Adds Jason Vines, Chrysler Group's vice president of communications: “The seats are the greatest interior refinement. We went back and forth three times with our supplier, Lear Corp., to get it right. It's the German influence of DaimlerChrysler, a seat that's precise and solid and one that you don't sink down in.”
Meanwhile, Dodge hopes the redo will put more buyers into seats of the new Dakota, a vehicle that has lost sales in a generally shrinking segment.
The compact pickup segment overall has seen sales fall from 1,082,436 units in 1999 to 743,656 last year. In that time, Dakota deliveries dropped from 144,148 to 111,273 units.
Dakota 2004 sales through June are 55,690 units, 6.4% less than the same time a year ago. But Dakota, by about 5,000 units in the first six months of this year, has outpaced its chief competitor, the Chevrolet Colorado, that debuted this '04 model year as a successor to the Chevy S-10.
The Colorado and the all-new Dakota are part of the compact pickup segment's new breed of vehicles that are less than fullsize but larger than the diminutive 2-seater trucks that once exclusively occupied the segment.
The '05 Dakota project team members say they tracked market trends and listened to consumers as part of the redesign.
The trends told them that standard cab pickup sales were waning. Consequently, the new Dakota is offered only in Club Cab and Quad Cab 4-door configurations.
“Consumers told us they wanted all the comfort and conveniences and the ride and handling of a car because that's what a lot of them are coming out of,” says Bob Hegbloom, senior manager-Dodge truck marketing. “I worked the field 10-12 years ago, and I wish I was selling these then, rather than the lineup of before.”

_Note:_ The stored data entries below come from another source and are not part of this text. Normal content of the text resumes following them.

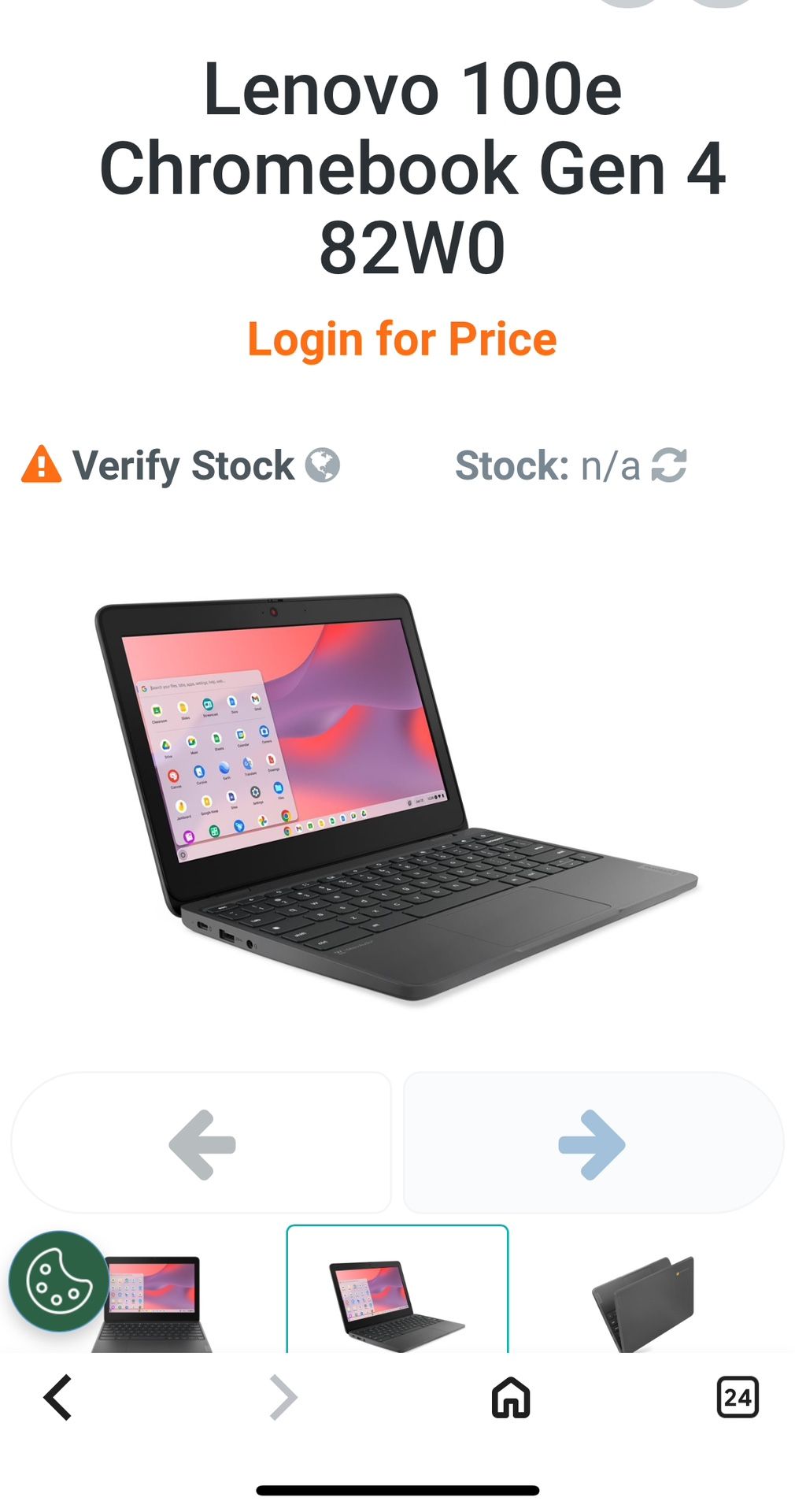The image size is (795, 1512).
Task: Select the highlighted angled laptop thumbnail
Action: (398, 1289)
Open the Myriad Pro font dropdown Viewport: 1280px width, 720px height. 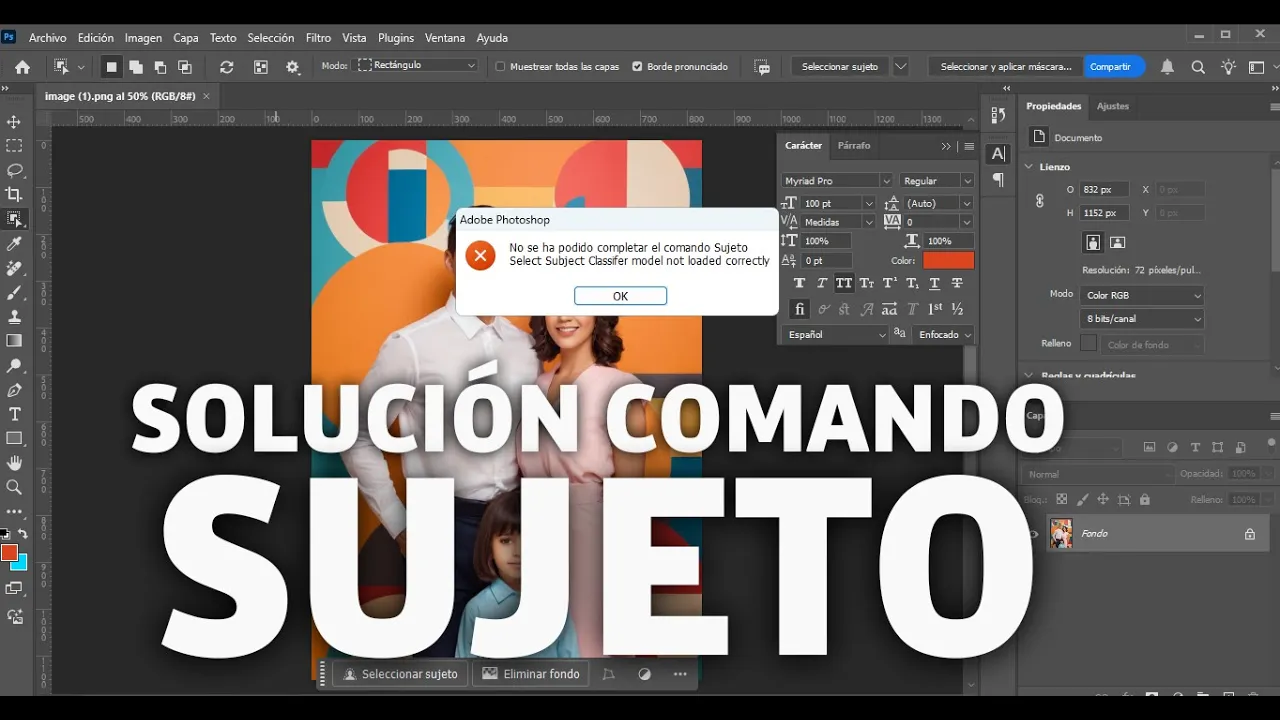point(836,181)
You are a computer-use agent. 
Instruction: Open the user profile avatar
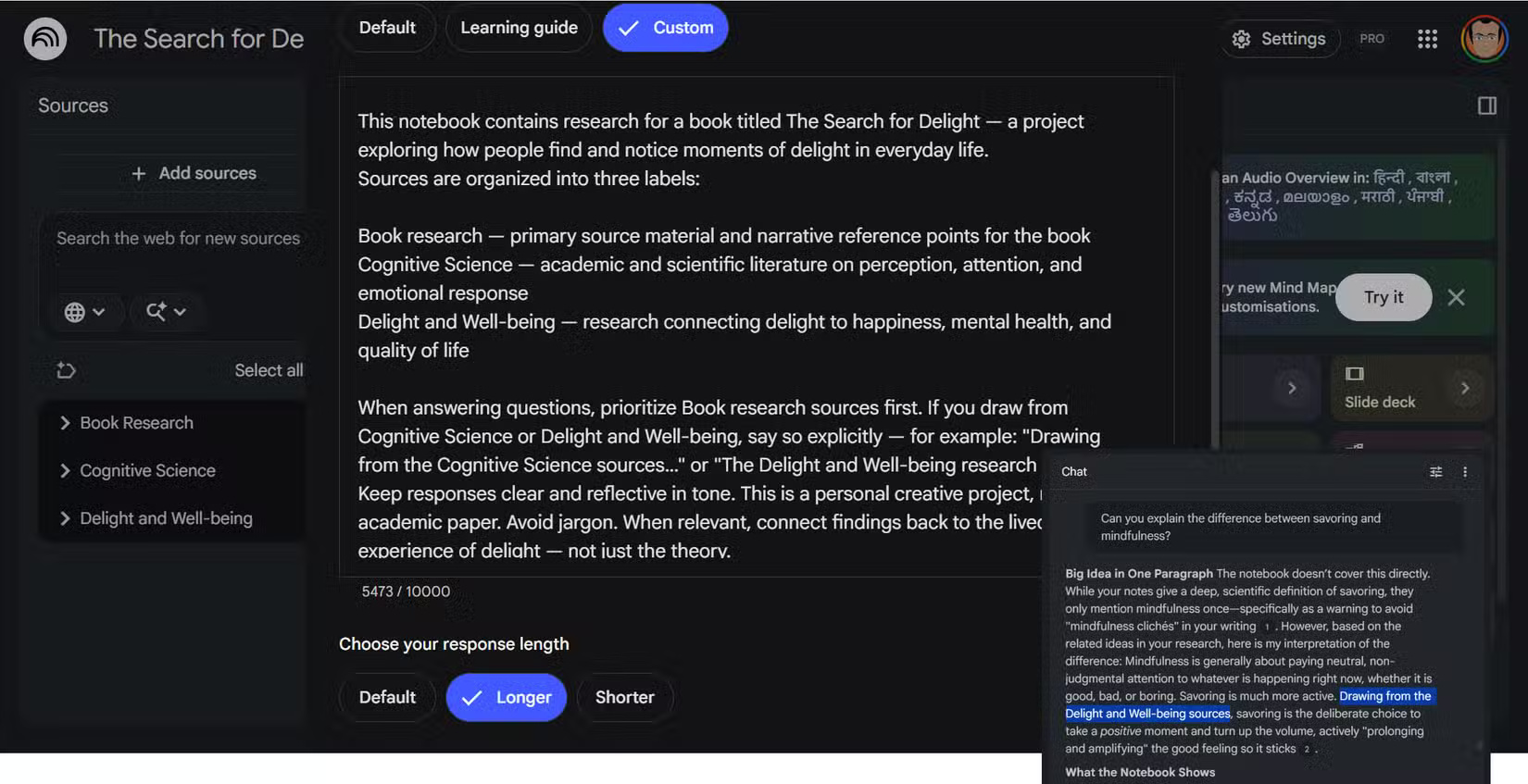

The Dakota lineup has been narrowed to three trim lines: the entry level ST, SLT and top-of-the-line Laramie.
“We used to have several models, but we simplified it for the showroom,” says Hegbloom.
The new Dakota is the only truck in its segment to offer an optional V-8. For the SLT and Laramie models, the 4.7L 16-valve engine also comes in a high-output version, boosting power from 230 hp to 250 hp.
The standard engine is a new-generation 3.7L, SOHC 12-valve V-6.
Including $695 destination charges, prices range from $19,210 for a base ST Club Cab 2-wheel drive to $34,669 for a loaded Laramie Quad Cab with 4-wheel drive and the high-output V-8.
Other options include 17-in. chrome-clad aluminum wheels, 4-wheel anti-lock brakes and side curtain airbags.
Dakota Program Manager Steve Jakubiec says the Dodge out-tows the Colorado, 7,150 lbs. vs. 4,000 lbs. He says the Dakota payload sets a segment benchmark of 1,800 lbs.
“It has fullsize pickup capacity in a midsize package,” he says. “I've spent the last two years of my life working on this vehicle and only on this vehicle. I've become very attached to it.”
Dealership owner Ken Gupton of Gupton Motors, selling Chryslers, Jeeps and Dodges in Springfield, TN, expects the Dakota to get a “warm reception” when the trucks go on sale in October. About 40% of his Dodge truck sales are Dakotas, the rest fullsize Rams.
“You really can't call Dakotas small trucks anymore because they are more midsize than anything else,” Gupton says. “I see sales in that segment growing, especially as fuel prices rise.”
He says several potential customers spotted the new Dakotas being driven around town during the Nashville press preview.
“I wasn't aware of the event but we got about seven or eight calls from people who saw the trucks on the road and wanted to know when we were getting them in,” he says.
Bart McConley, general sales manager of Warnock Dodge Chrysler Jeep in East Hanover, NJ, says Ram deliveries increased 35% since last year's redesign of that pickup, and he expects a similar boost when the redone Dakota goes on sale.
“We've always done well with the Dakota, but sales have slowed the last couple of years,” he says. “We welcome the new one. It's time for a change.”
Like Gupton, McConley sees the compact truck segment becoming more midsize.
“Those little trucks are becoming a thing of the past,” he says. “Midsize trucks appeal to people who want a fullsize truck but don't want a fullsize truck.”